Stored items
=== Begin Enclosure ===
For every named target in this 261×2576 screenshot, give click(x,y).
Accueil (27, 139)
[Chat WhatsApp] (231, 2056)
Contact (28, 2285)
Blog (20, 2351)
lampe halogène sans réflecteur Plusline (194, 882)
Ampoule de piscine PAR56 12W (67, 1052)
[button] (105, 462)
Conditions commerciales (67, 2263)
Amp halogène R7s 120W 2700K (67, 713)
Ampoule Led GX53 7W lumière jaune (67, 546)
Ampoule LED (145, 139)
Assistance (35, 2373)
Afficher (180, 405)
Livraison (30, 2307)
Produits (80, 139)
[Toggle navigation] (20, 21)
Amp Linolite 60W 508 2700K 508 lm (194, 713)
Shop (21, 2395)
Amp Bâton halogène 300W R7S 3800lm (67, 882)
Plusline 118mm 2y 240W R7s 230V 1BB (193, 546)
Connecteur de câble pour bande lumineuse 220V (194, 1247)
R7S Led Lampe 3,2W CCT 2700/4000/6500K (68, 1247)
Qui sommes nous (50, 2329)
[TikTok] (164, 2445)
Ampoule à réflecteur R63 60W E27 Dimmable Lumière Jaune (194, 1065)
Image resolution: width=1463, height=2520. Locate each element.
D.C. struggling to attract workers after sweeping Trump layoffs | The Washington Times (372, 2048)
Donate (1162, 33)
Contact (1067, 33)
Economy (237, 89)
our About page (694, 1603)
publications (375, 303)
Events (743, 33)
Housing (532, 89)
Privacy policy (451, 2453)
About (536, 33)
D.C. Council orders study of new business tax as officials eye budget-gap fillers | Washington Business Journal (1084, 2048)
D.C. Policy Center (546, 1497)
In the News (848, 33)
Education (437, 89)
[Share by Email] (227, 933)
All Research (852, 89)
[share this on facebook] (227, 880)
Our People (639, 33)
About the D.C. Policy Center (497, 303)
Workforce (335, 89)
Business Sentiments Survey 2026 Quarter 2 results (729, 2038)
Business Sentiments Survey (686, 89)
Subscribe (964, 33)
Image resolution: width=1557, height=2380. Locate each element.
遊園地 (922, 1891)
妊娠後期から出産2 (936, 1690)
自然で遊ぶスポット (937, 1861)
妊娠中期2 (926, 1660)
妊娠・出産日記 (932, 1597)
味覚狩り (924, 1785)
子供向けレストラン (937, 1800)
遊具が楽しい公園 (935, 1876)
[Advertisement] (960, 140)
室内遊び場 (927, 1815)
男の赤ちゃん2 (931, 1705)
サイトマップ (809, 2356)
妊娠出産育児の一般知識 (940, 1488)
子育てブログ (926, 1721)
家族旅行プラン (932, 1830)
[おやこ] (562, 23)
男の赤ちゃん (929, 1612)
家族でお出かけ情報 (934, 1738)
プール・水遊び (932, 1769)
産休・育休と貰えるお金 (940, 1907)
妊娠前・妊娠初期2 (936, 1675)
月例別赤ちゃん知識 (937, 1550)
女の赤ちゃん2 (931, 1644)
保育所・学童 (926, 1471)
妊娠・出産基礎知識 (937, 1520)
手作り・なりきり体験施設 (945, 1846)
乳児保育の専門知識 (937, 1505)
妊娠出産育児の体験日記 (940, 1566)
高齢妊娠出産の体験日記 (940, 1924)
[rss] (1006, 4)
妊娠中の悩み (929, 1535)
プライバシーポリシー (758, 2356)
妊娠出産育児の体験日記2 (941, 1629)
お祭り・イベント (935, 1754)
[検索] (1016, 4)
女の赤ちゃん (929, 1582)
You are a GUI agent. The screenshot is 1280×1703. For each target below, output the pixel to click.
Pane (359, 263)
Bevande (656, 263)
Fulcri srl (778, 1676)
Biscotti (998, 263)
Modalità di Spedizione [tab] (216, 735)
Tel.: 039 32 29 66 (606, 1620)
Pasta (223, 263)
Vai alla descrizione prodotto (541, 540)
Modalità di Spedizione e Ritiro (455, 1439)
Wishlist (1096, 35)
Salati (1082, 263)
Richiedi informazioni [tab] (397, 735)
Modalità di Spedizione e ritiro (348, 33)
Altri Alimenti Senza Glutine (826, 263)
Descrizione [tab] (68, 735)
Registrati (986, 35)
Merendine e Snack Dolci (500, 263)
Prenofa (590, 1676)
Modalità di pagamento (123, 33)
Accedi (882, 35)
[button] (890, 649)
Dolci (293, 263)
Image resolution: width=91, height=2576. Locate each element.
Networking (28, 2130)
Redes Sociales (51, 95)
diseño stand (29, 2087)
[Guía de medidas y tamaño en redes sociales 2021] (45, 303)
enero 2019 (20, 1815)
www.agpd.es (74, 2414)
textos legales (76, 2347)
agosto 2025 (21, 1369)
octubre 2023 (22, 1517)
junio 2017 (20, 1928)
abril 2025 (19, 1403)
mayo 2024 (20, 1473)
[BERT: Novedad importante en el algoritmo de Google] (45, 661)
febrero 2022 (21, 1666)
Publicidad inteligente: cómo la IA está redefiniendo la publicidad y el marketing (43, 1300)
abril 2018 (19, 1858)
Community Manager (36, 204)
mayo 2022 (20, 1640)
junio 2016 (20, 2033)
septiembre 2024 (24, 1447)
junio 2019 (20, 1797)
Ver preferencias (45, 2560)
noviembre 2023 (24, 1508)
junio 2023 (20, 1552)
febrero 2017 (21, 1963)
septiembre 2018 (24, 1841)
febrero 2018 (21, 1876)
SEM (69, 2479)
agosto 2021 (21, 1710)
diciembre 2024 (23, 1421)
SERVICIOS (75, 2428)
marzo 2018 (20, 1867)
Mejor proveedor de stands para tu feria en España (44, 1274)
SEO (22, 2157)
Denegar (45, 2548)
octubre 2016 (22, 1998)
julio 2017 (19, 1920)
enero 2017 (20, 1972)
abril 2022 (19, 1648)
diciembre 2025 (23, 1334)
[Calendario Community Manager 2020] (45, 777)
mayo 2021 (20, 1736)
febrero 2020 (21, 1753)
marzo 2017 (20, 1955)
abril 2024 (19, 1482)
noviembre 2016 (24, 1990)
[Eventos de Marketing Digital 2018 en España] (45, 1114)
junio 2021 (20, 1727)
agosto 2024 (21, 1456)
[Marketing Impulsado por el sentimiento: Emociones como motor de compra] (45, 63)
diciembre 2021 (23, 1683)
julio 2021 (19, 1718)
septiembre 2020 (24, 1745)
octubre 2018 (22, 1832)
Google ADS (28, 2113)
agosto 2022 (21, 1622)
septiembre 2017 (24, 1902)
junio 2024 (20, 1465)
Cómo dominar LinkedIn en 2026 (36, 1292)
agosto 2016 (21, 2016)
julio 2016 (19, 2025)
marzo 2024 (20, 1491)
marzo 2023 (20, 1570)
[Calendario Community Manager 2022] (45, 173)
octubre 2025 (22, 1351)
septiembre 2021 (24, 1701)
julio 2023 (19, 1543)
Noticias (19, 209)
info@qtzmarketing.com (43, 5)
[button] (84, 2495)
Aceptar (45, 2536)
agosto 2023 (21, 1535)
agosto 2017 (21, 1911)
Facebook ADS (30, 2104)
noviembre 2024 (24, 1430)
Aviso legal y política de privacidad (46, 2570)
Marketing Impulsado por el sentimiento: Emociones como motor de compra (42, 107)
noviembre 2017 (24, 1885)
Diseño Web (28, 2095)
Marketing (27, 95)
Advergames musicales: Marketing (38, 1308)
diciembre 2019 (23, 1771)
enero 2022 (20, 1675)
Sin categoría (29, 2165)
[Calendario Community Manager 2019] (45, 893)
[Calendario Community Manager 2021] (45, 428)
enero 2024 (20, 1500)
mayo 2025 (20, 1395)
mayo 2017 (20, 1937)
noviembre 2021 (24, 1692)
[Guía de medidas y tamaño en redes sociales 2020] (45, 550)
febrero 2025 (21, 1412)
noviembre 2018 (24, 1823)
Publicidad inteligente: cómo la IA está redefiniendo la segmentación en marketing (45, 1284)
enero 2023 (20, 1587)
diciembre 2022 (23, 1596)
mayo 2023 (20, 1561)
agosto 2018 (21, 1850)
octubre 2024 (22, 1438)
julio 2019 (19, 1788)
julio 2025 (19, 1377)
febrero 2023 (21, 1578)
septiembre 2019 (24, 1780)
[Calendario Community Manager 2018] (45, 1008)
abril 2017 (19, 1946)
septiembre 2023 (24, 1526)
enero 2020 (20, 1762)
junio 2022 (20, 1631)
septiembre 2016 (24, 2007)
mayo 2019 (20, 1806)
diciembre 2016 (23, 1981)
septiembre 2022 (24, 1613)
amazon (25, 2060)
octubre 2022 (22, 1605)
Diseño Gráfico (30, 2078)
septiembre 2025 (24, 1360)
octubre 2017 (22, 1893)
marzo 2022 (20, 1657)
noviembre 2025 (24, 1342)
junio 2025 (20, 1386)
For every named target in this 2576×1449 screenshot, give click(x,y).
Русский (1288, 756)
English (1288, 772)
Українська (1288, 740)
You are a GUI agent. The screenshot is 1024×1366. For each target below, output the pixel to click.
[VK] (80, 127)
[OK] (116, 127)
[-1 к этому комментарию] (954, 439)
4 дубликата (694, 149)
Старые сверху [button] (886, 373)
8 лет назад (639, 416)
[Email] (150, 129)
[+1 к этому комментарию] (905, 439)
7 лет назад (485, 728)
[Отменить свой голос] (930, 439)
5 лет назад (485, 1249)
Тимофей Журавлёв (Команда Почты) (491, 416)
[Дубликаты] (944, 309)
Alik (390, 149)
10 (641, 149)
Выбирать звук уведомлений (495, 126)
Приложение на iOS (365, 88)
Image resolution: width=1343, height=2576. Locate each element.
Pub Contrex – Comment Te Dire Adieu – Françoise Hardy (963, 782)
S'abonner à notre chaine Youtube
=== End Enclosure ===
Your task is to return each line of the data above that contains the string "Image".

Image resolution: width=1463, height=2520. Locate each element.
Image resolution: width=1557, height=2380. Locate each element.
Image resolution: width=91, height=2576. Locate each element.
Image resolution: width=1343, height=2576. Locate each element.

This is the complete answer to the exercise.